## Work to complete
From the line with "Where should I click to: Click the clock" through the last line of the records below, both ends included, transcribe only those lines, exactly, and omit the pictures.

[Screenshot grounding data]
'''

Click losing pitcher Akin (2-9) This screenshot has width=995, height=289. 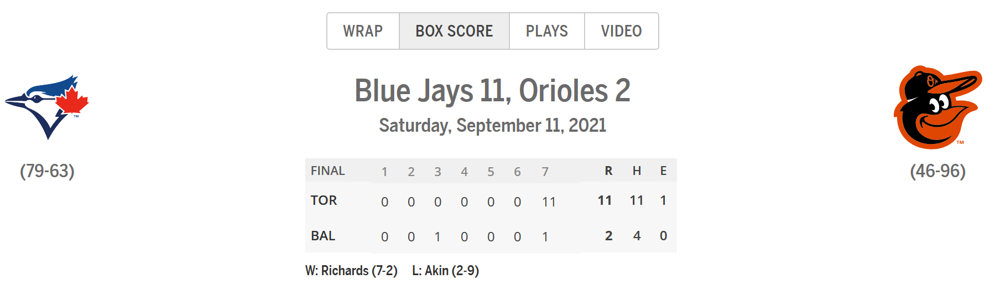pyautogui.click(x=445, y=271)
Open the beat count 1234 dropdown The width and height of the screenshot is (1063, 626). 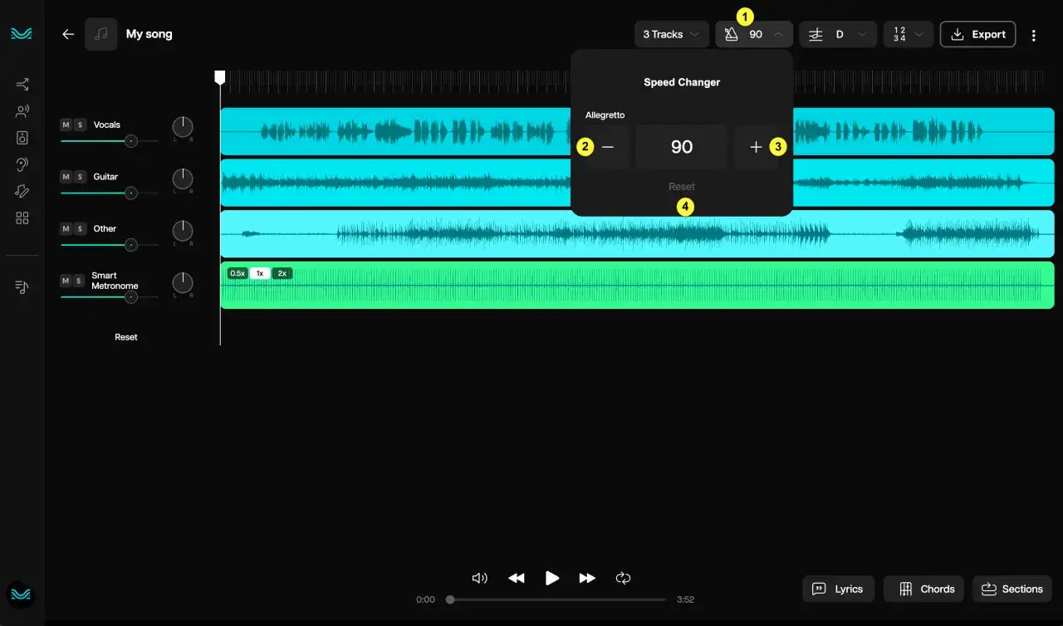(909, 34)
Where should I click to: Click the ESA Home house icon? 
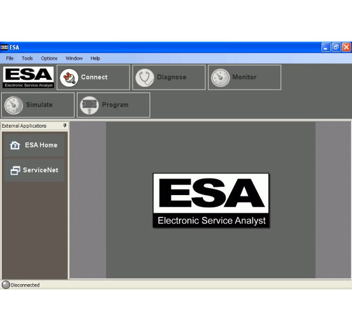click(x=15, y=145)
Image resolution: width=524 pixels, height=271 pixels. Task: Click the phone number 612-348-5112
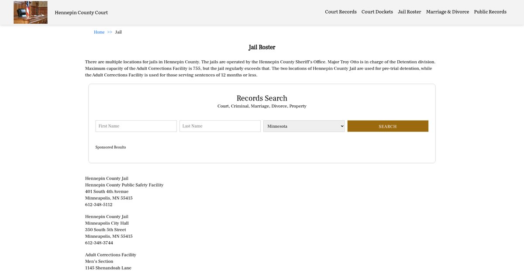click(99, 205)
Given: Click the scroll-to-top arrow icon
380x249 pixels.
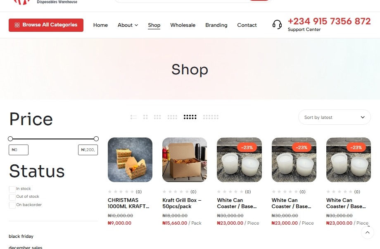Looking at the screenshot, I should tap(367, 232).
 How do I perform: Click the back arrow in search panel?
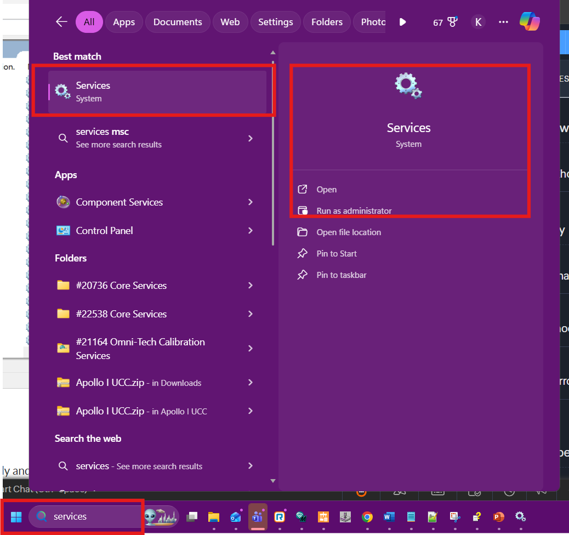coord(61,22)
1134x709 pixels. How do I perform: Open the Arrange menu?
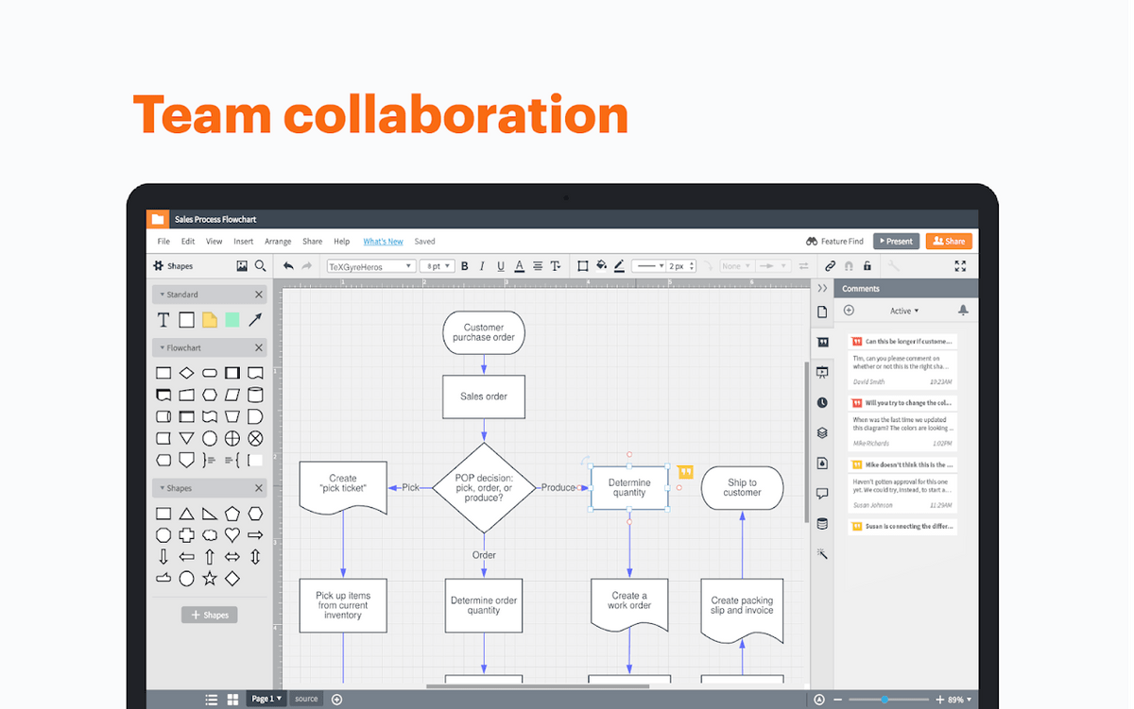click(278, 241)
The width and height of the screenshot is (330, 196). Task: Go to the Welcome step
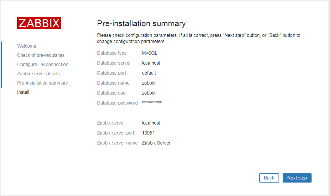[27, 46]
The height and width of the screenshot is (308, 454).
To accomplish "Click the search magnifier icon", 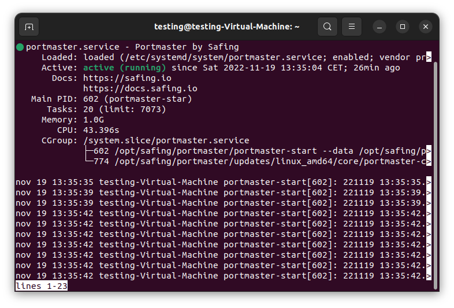I will (328, 27).
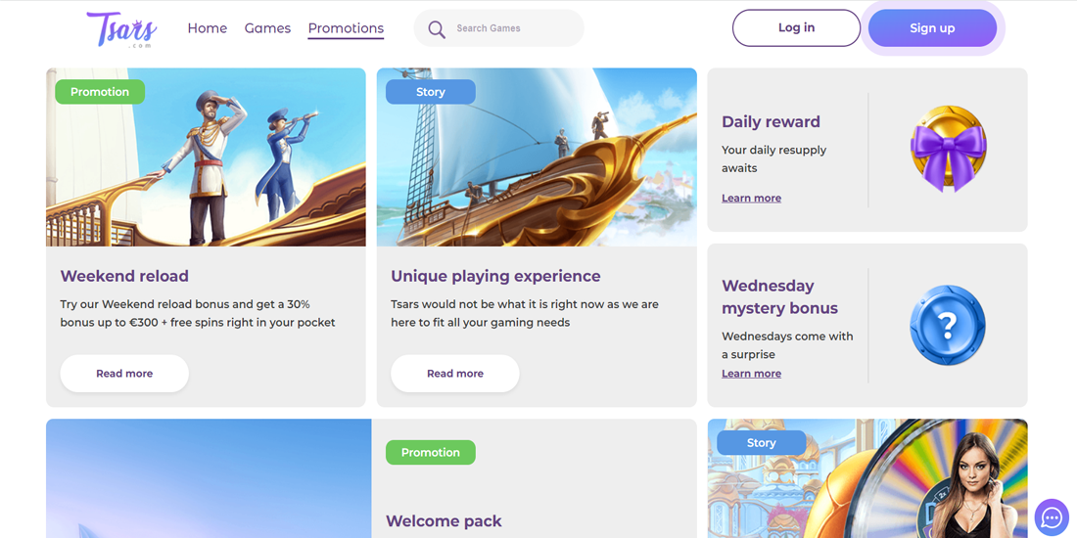Follow Learn more under Wednesday mystery bonus
Screen dimensions: 1077x538
751,374
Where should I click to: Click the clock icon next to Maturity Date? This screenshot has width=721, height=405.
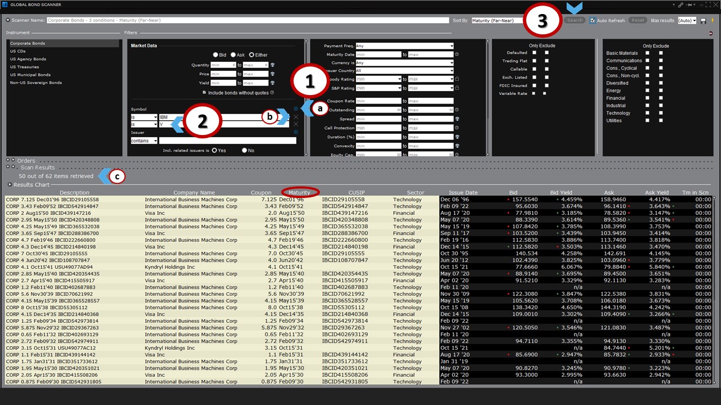tap(457, 55)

'''

## Your solution
Where should I click to: Click the clock icon next to Maturity Date? This screenshot has width=721, height=405.
tap(457, 55)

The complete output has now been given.